In 1994, eight-year-old Zoe Burbridge went to bed in the town of Northampton, England, and never woke up. In 2002, 15-year-old Selina Trapp, from Derby, also in the United Kingdom, died in her sleep. Two years earlier, an American, 49-year-old Susan Mescher from Lexington, Michigan, had slumped over in the shower, never to regain consciousness.

These individuals were just a few of the hundreds of diabetics who suddenly died between 1983 and 2002. Medical examiners attributed their deaths to complications related to the condition, such as cardiovascular problems, but they all had something else in common at the time of death: every one of them had recently switched from animal to genetically engineered insulin.

Since the development of insulin therapy in the early 1920s, more than half a century after the initial discovery of the hormone, diabetics had used porcine or bovine insulin made by multinationals Eli Lilly or Novo Nordisk, or domestic companies. These formulas were generally safe and effective, but could not be manufactured on a mass scale.

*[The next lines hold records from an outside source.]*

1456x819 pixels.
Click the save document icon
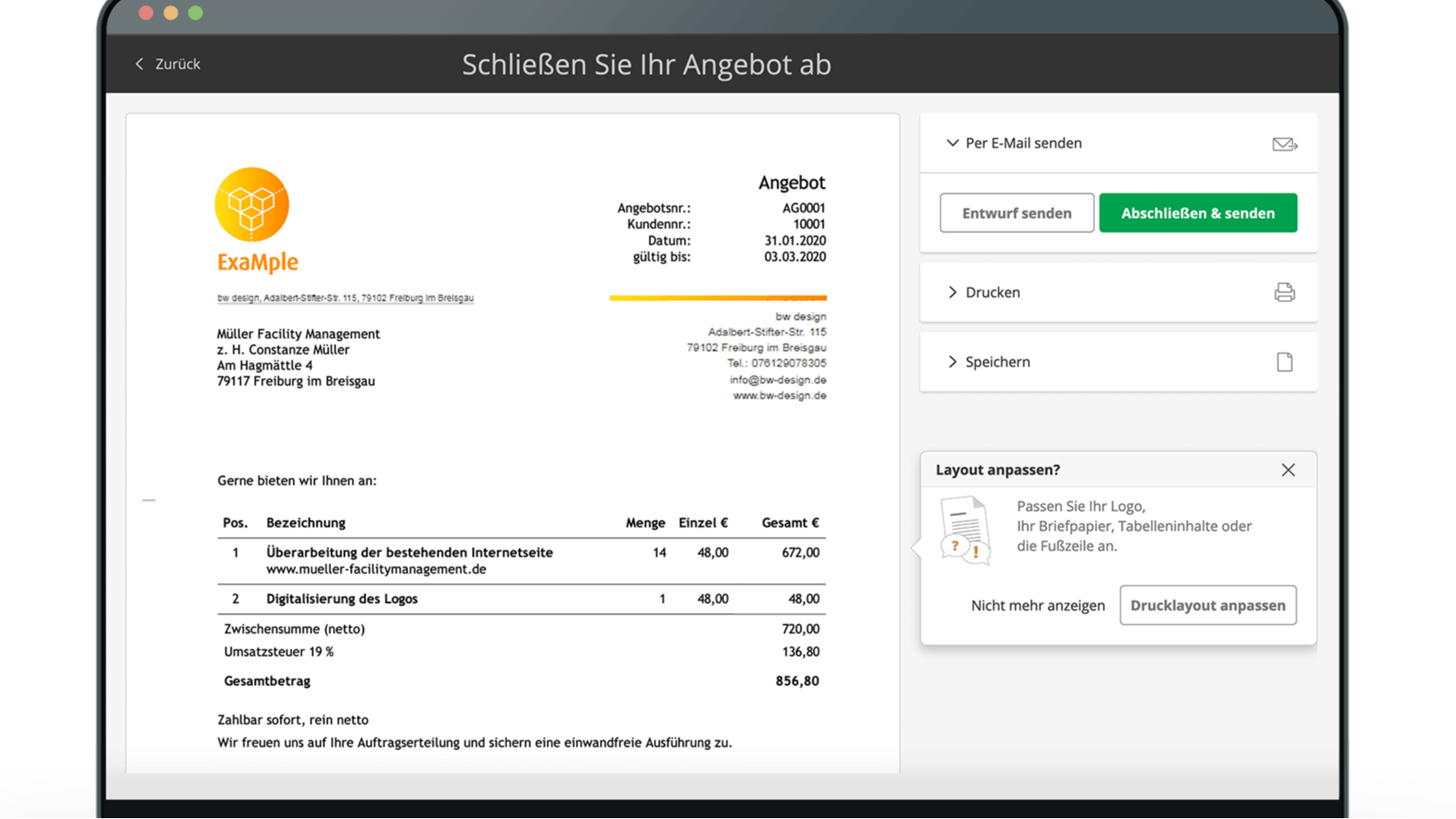(x=1284, y=362)
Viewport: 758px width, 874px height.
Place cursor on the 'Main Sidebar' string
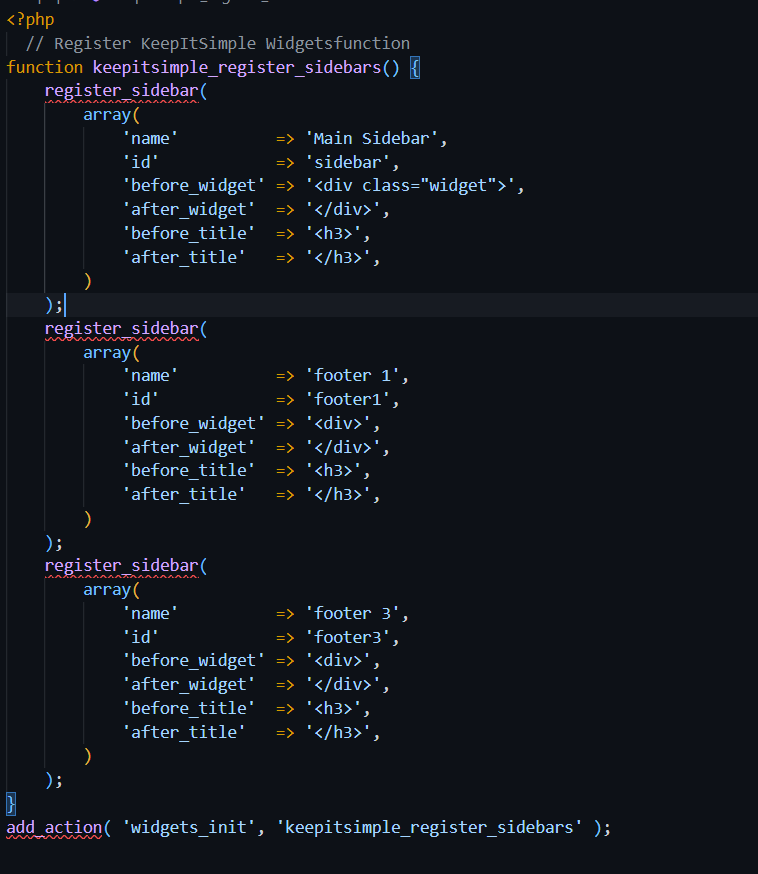pos(372,138)
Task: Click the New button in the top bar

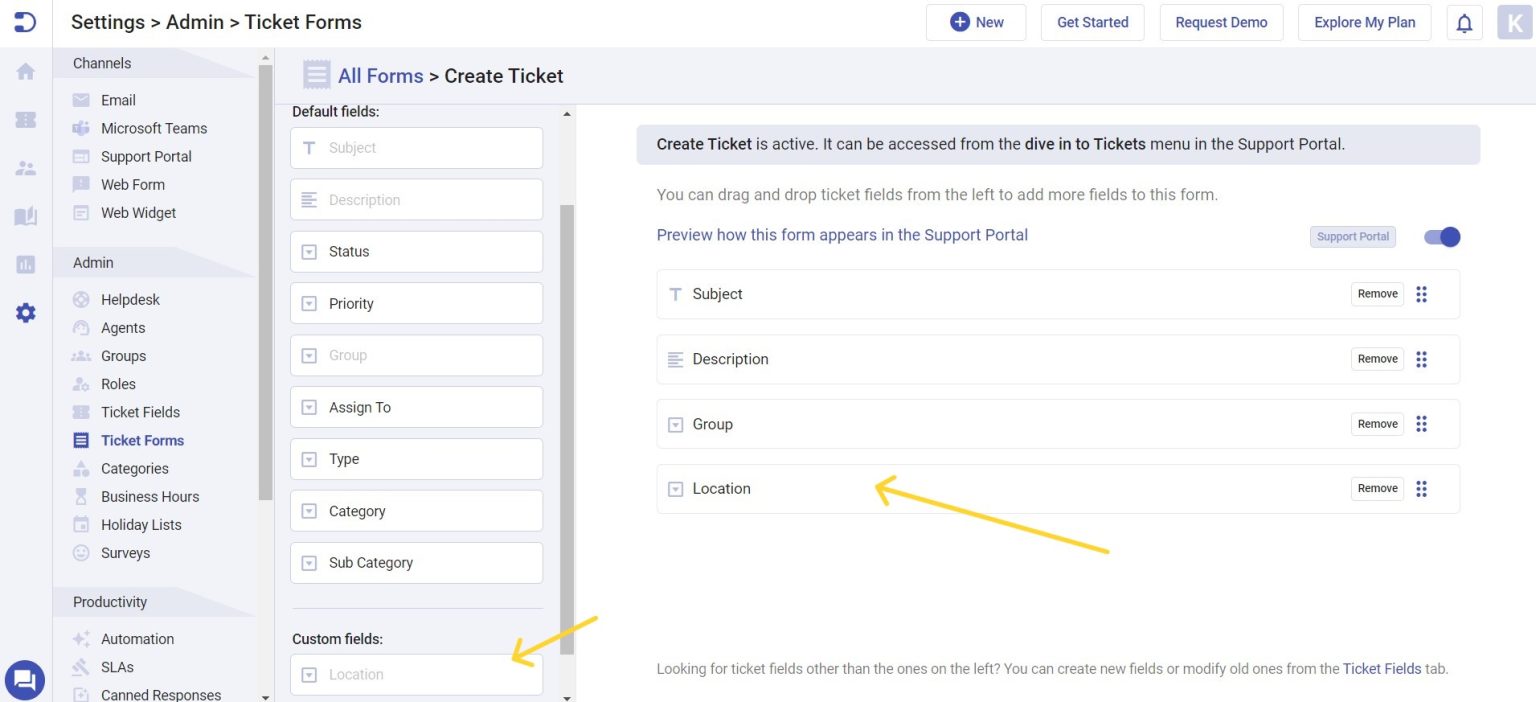Action: 976,21
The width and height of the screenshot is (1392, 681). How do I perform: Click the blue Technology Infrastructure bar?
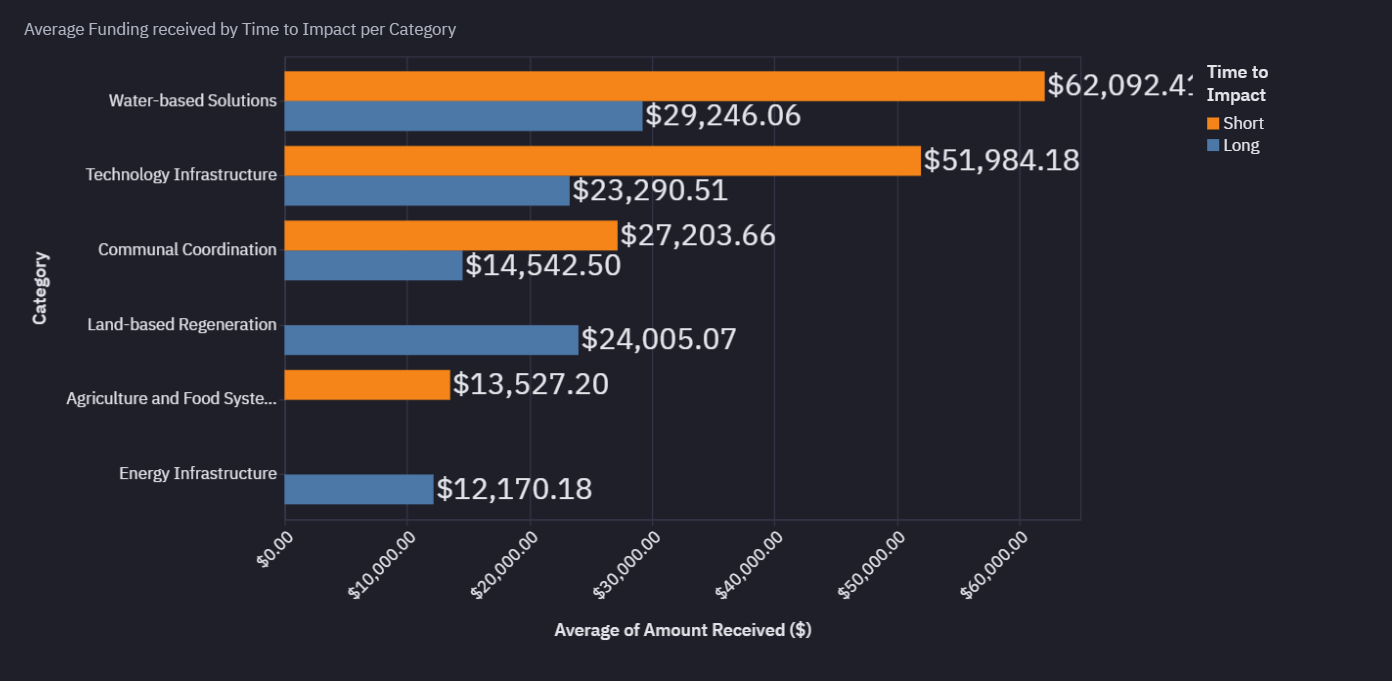coord(427,191)
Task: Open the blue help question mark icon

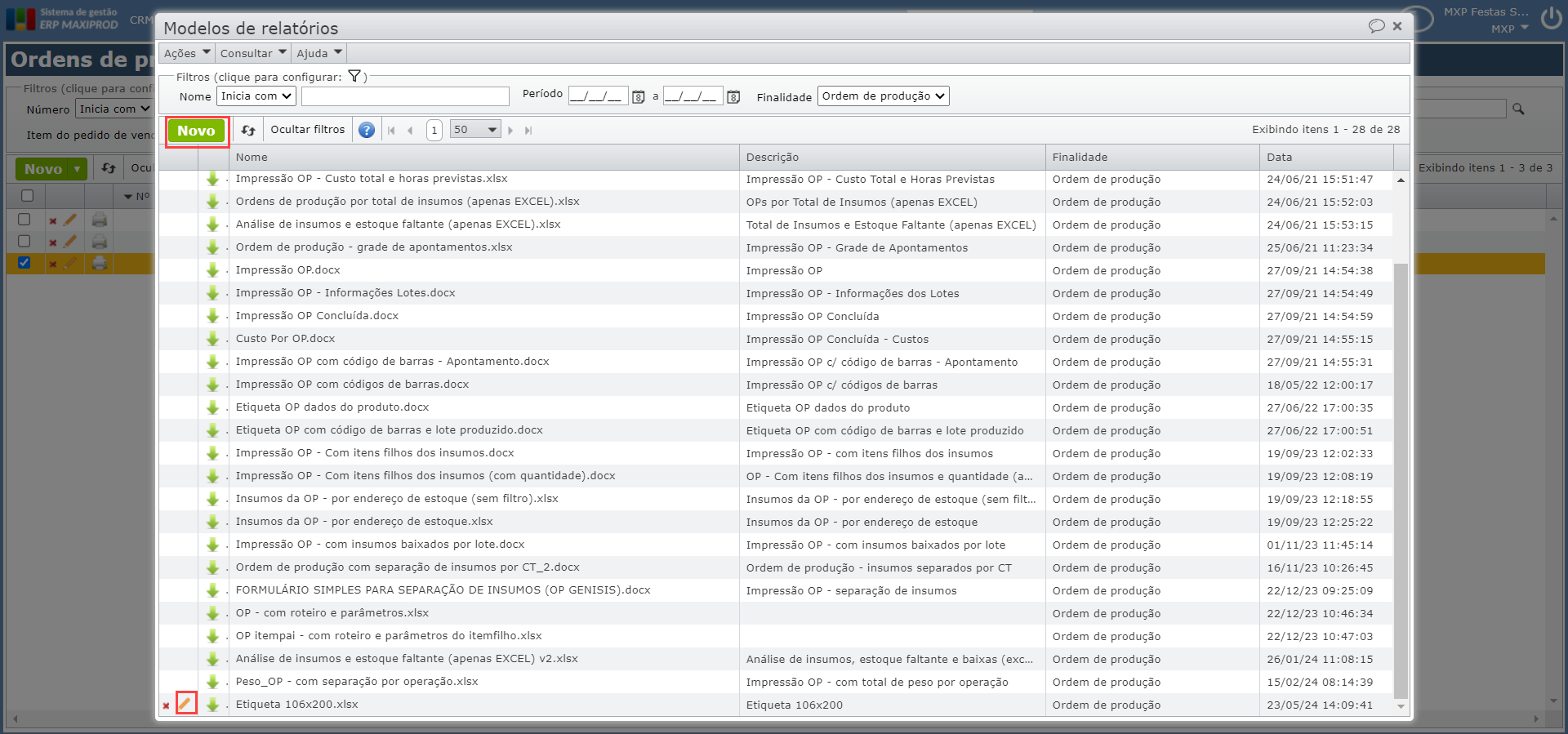Action: pos(367,130)
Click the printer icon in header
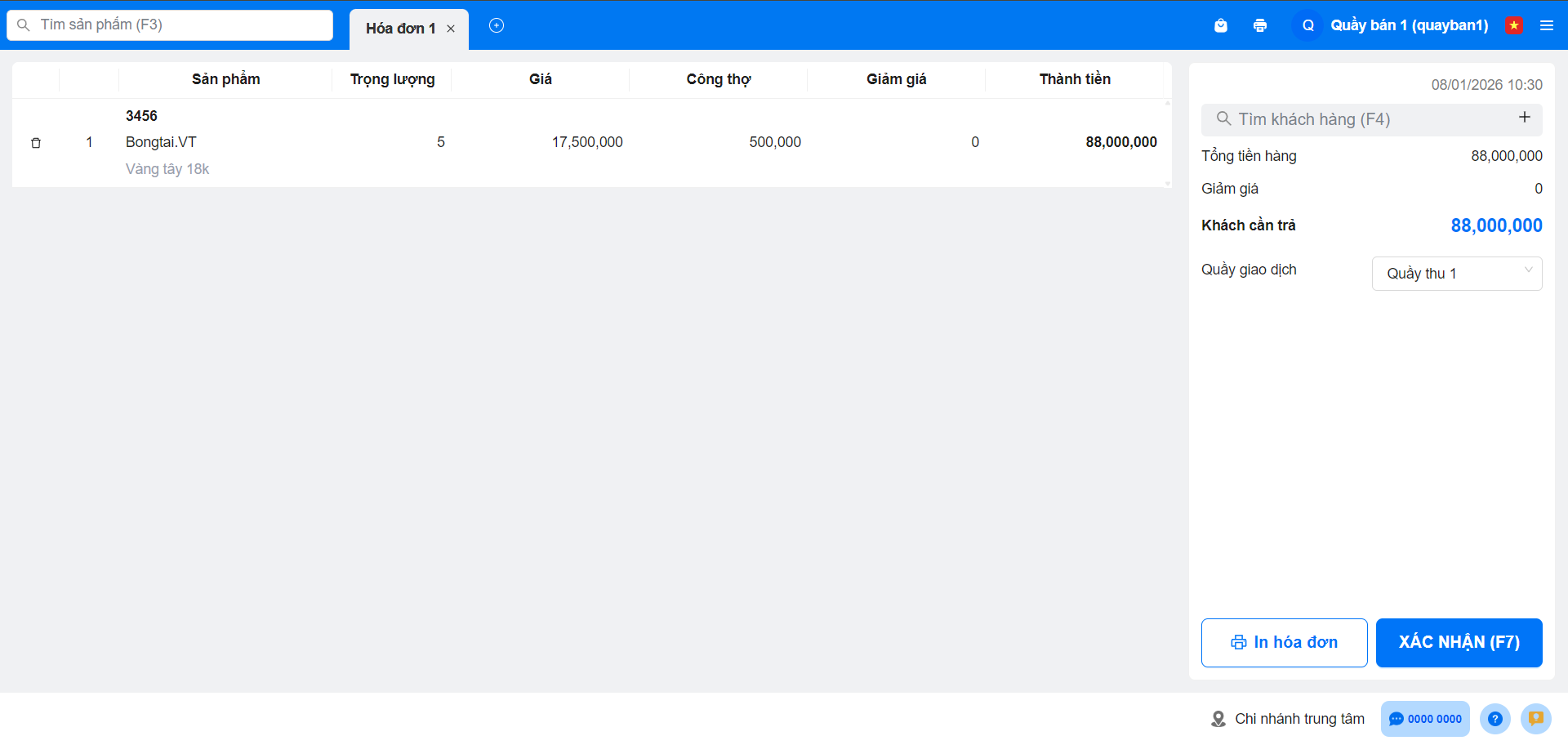This screenshot has width=1568, height=745. [x=1260, y=26]
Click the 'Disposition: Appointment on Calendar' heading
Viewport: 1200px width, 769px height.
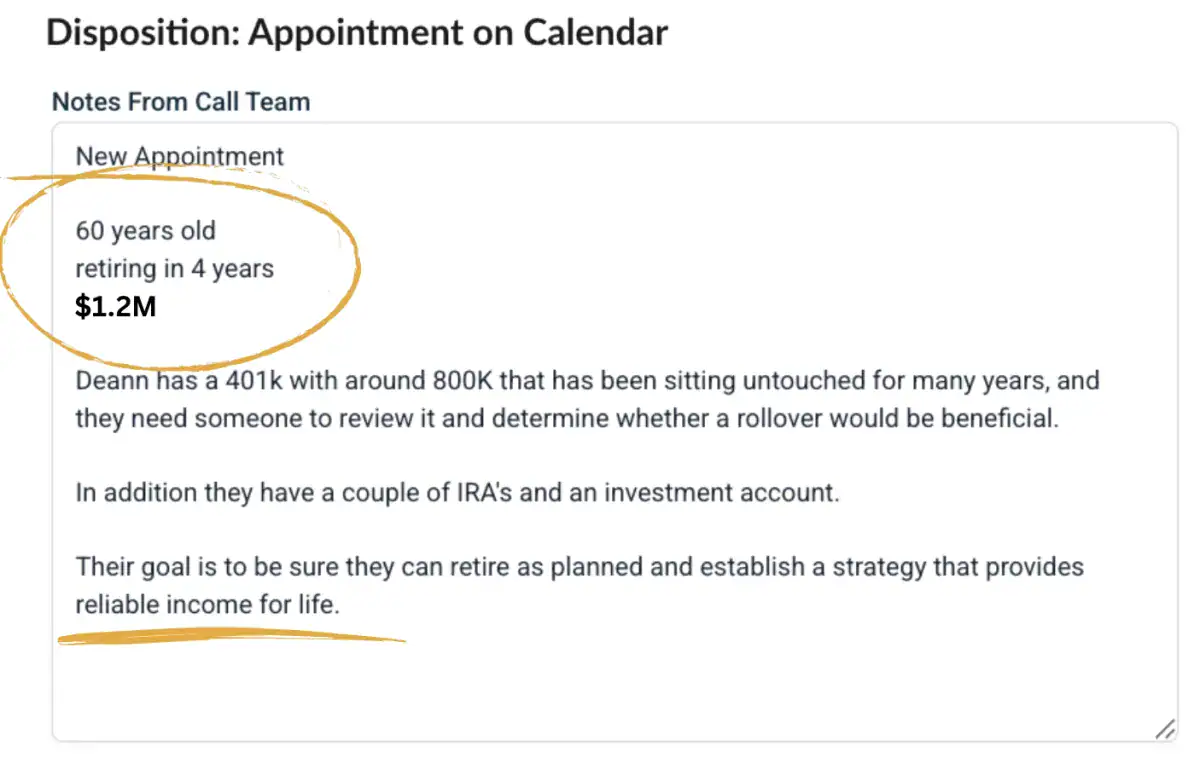357,33
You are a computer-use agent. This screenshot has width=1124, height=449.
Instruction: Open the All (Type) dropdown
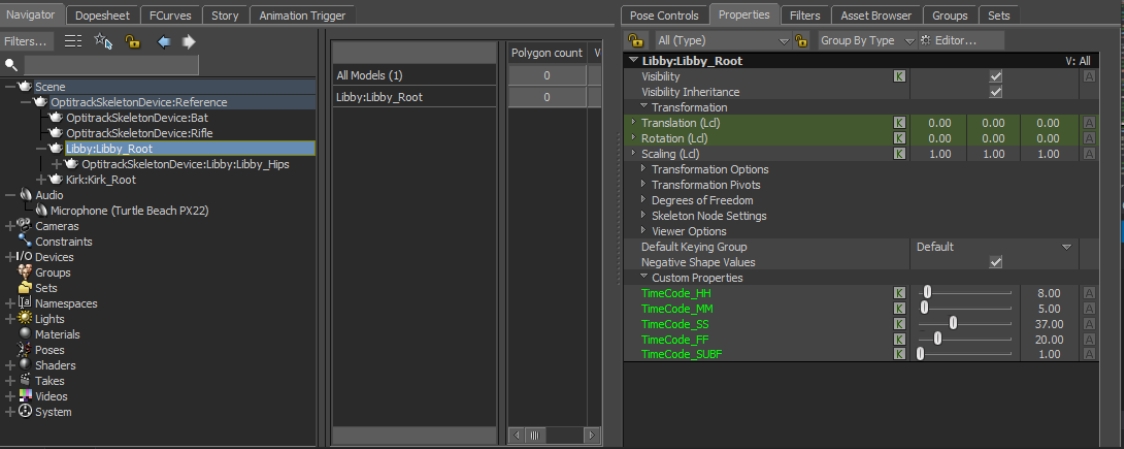[x=722, y=41]
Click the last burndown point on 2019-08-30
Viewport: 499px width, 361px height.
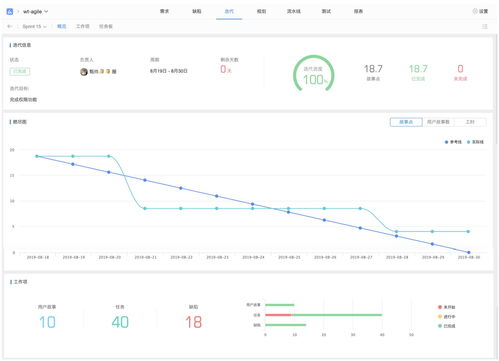click(x=469, y=252)
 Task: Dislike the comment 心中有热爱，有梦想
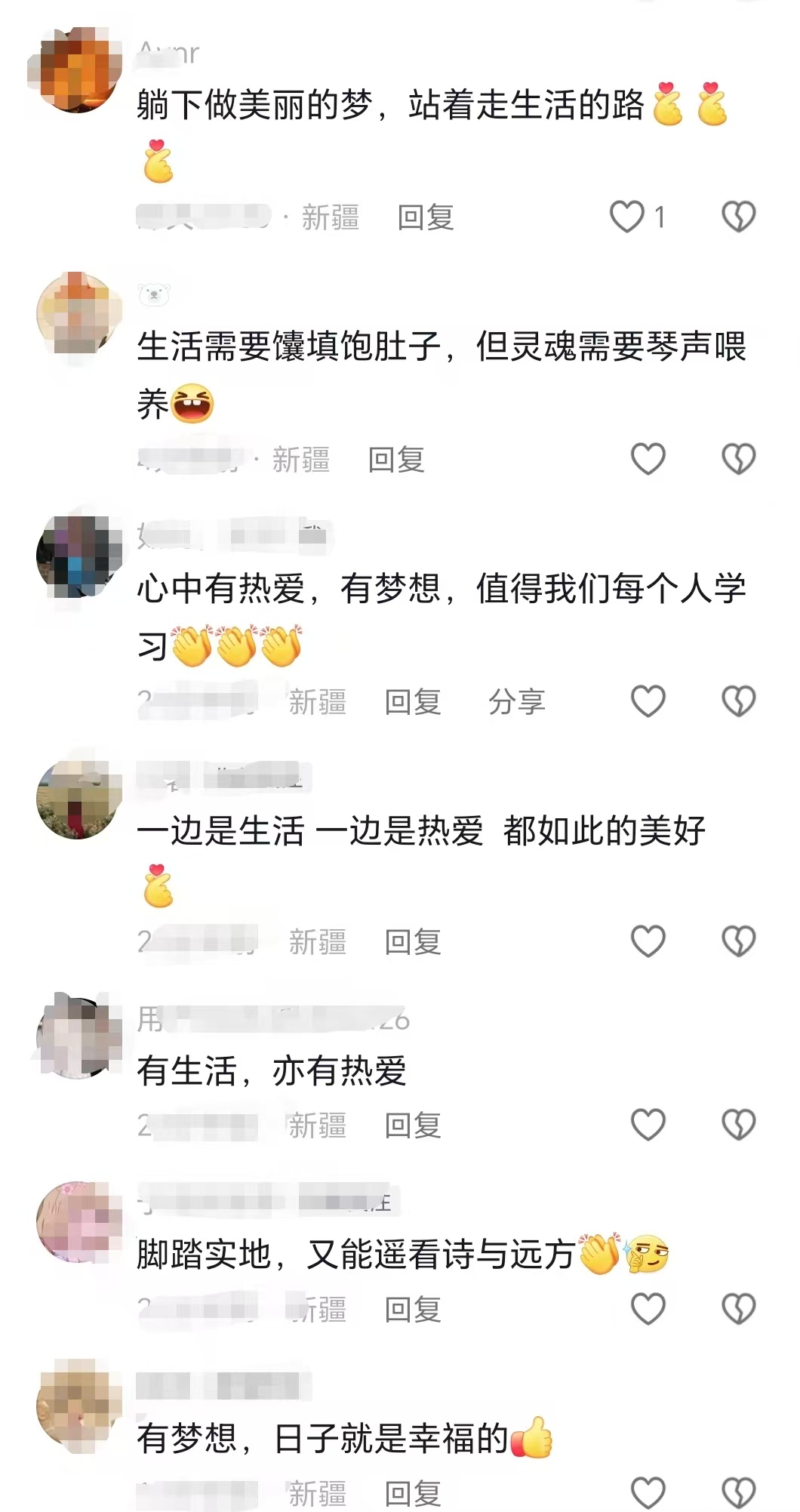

Determined to capture a global market at a time when worldwide insulin sales—which stood in 1982 at $400 million—were expected to double, both Eli Lilly and Novo Nordisk invested in biotechnological production. By altering Escherichia coli bacteria with recombinant DNA methods or modifying one amino acid contained in pig-derived insulin, Eli Lilly and Novo Nordisk, respectively, could mass-produce insulin and eliminate smaller manufacturers. These methods enabled each company to produce biosynthetic “human” insulin—and market it as such, at a much higher price.